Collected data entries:
-------

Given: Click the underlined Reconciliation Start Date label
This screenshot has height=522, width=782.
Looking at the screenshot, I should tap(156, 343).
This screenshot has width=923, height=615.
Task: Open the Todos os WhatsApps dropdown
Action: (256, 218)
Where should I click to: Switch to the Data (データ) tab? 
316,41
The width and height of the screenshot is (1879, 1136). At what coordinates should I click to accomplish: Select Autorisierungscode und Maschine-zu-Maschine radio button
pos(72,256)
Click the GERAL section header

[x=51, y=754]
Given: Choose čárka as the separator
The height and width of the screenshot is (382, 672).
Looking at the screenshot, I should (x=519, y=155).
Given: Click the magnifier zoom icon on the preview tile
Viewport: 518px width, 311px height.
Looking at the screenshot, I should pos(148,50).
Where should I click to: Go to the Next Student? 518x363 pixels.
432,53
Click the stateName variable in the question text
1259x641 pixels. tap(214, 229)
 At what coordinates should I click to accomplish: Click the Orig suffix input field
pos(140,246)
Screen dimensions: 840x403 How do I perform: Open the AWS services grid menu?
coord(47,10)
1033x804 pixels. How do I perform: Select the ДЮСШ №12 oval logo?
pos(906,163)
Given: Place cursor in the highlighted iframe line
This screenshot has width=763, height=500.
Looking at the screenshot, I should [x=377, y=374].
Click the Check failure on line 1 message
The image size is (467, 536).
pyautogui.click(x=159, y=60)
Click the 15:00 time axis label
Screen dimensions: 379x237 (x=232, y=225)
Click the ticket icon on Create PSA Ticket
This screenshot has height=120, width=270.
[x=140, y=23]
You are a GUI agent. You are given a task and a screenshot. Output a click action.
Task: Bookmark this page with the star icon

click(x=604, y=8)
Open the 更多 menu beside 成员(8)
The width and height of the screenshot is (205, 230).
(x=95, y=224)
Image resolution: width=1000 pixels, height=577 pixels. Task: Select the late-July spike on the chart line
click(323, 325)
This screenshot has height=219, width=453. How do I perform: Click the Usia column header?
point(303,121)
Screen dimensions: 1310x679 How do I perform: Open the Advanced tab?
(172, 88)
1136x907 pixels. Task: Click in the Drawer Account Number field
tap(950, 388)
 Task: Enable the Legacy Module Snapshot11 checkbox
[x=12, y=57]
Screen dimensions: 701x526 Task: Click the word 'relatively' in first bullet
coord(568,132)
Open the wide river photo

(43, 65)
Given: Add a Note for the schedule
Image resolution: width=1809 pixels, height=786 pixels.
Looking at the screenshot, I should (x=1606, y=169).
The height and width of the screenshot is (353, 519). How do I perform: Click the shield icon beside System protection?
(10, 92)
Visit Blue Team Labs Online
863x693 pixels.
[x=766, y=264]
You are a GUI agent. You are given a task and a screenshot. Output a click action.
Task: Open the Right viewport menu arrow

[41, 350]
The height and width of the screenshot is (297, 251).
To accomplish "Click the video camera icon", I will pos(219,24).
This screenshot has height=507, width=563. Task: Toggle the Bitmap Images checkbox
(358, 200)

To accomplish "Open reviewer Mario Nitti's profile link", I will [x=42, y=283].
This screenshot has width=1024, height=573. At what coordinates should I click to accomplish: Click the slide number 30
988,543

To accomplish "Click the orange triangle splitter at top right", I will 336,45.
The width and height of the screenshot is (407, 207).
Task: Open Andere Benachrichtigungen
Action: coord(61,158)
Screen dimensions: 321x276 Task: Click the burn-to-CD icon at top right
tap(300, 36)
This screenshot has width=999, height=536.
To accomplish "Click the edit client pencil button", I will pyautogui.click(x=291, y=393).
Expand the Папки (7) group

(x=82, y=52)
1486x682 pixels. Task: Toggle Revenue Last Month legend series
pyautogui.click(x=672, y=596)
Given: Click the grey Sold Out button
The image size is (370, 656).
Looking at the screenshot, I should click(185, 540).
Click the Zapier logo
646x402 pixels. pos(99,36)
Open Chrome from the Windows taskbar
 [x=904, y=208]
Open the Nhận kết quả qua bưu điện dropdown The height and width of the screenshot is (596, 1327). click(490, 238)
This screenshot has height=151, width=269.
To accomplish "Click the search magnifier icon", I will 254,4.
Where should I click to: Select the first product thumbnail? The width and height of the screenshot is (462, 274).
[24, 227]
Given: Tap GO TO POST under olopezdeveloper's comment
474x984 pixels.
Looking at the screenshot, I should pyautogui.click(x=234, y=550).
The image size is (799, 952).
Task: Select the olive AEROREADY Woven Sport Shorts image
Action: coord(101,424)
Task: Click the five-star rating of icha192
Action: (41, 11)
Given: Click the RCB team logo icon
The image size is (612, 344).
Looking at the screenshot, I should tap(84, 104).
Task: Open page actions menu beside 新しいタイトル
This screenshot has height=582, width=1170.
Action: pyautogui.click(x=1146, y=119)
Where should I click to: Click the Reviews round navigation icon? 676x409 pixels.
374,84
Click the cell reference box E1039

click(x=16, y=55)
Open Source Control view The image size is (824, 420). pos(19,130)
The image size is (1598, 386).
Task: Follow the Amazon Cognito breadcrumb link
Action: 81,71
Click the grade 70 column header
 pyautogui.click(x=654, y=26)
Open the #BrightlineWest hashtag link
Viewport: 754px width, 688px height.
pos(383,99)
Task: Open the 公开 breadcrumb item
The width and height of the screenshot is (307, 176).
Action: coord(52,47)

-------

YOUR GOAL: Retype the records above exactly as they appear.

EXERCISE SOLUTION:
Given: Click the underlined Reconciliation Start Date label
This screenshot has height=522, width=782.
Looking at the screenshot, I should tap(156, 343).
This screenshot has width=923, height=615.
Task: Open the Todos os WhatsApps dropdown
Action: (256, 218)
Where should I click to: Switch to the Data (データ) tab? 
316,41
The width and height of the screenshot is (1879, 1136). At what coordinates should I click to accomplish: Select Autorisierungscode und Maschine-zu-Maschine radio button
pos(72,256)
Click the GERAL section header

[x=51, y=754]
Given: Choose čárka as the separator
The height and width of the screenshot is (382, 672).
Looking at the screenshot, I should (x=519, y=155).
Given: Click the magnifier zoom icon on the preview tile
Viewport: 518px width, 311px height.
Looking at the screenshot, I should pos(148,50).
Where should I click to: Go to the Next Student? 518x363 pixels.
432,53
Click the stateName variable in the question text
1259x641 pixels. tap(214, 229)
 At what coordinates should I click to accomplish: Click the Orig suffix input field
pos(140,246)
Screen dimensions: 840x403 How do I perform: Open the AWS services grid menu?
coord(47,10)
1033x804 pixels. How do I perform: Select the ДЮСШ №12 oval logo?
pos(906,163)
Given: Place cursor in the highlighted iframe line
This screenshot has width=763, height=500.
Looking at the screenshot, I should [x=377, y=374].
Click the Check failure on line 1 message
The image size is (467, 536).
pyautogui.click(x=159, y=60)
Click the 15:00 time axis label
Screen dimensions: 379x237 (x=232, y=225)
Click the ticket icon on Create PSA Ticket
This screenshot has height=120, width=270.
[x=140, y=23]
You are a GUI agent. You are given a task and a screenshot. Output a click action.
Task: Bookmark this page with the star icon

click(x=604, y=8)
Open the 更多 menu beside 成员(8)
The width and height of the screenshot is (205, 230).
(x=95, y=224)
Image resolution: width=1000 pixels, height=577 pixels. Task: Select the late-July spike on the chart line
click(323, 325)
This screenshot has height=219, width=453. How do I perform: Click the Usia column header?
point(303,121)
Screen dimensions: 1310x679 How do I perform: Open the Advanced tab?
(172, 88)
1136x907 pixels. Task: Click in the Drawer Account Number field
tap(950, 388)
 Task: Enable the Legacy Module Snapshot11 checkbox
[x=12, y=57]
Screen dimensions: 701x526 Task: Click the word 'relatively' in first bullet
coord(568,132)
Open the wide river photo

(43, 65)
Given: Add a Note for the schedule
Image resolution: width=1809 pixels, height=786 pixels.
Looking at the screenshot, I should (x=1606, y=169).
The height and width of the screenshot is (353, 519). How do I perform: Click the shield icon beside System protection?
(10, 92)
Visit Blue Team Labs Online
863x693 pixels.
[x=766, y=264]
You are a GUI agent. You are given a task and a screenshot. Output a click action.
Task: Open the Right viewport menu arrow

[41, 350]
The height and width of the screenshot is (297, 251).
To accomplish "Click the video camera icon", I will pos(219,24).
This screenshot has height=507, width=563. Task: Toggle the Bitmap Images checkbox
(358, 200)

To accomplish "Open reviewer Mario Nitti's profile link", I will [x=42, y=283].
This screenshot has width=1024, height=573. At what coordinates should I click to accomplish: Click the slide number 30
988,543

To accomplish "Click the orange triangle splitter at top right", I will 336,45.
The width and height of the screenshot is (407, 207).
Task: Open Andere Benachrichtigungen
Action: coord(61,158)
Screen dimensions: 321x276 Task: Click the burn-to-CD icon at top right
tap(300, 36)
This screenshot has width=999, height=536.
To accomplish "Click the edit client pencil button", I will pyautogui.click(x=291, y=393).
Expand the Папки (7) group

(x=82, y=52)
1486x682 pixels. Task: Toggle Revenue Last Month legend series
pyautogui.click(x=672, y=596)
Given: Click the grey Sold Out button
The image size is (370, 656).
Looking at the screenshot, I should click(185, 540).
Click the Zapier logo
646x402 pixels. pos(99,36)
Open Chrome from the Windows taskbar
 [x=904, y=208]
Open the Nhận kết quả qua bưu điện dropdown The height and width of the screenshot is (596, 1327). click(490, 238)
This screenshot has height=151, width=269.
To accomplish "Click the search magnifier icon", I will 254,4.
Where should I click to: Select the first product thumbnail? The width and height of the screenshot is (462, 274).
[24, 227]
Given: Tap GO TO POST under olopezdeveloper's comment
474x984 pixels.
Looking at the screenshot, I should pyautogui.click(x=234, y=550).
The image size is (799, 952).
Task: Select the olive AEROREADY Woven Sport Shorts image
Action: coord(101,424)
Task: Click the five-star rating of icha192
Action: (41, 11)
Given: Click the RCB team logo icon
The image size is (612, 344).
Looking at the screenshot, I should tap(84, 104).
Task: Open page actions menu beside 新しいタイトル
This screenshot has height=582, width=1170.
Action: pyautogui.click(x=1146, y=119)
Where should I click to: Click the Reviews round navigation icon? 676x409 pixels.
374,84
Click the cell reference box E1039

click(x=16, y=55)
Open Source Control view The image size is (824, 420). pos(19,130)
The image size is (1598, 386).
Task: Follow the Amazon Cognito breadcrumb link
Action: 81,71
Click the grade 70 column header
 pyautogui.click(x=654, y=26)
Open the #BrightlineWest hashtag link
Viewport: 754px width, 688px height.
pos(383,99)
Task: Open the 公开 breadcrumb item
The width and height of the screenshot is (307, 176).
Action: coord(52,47)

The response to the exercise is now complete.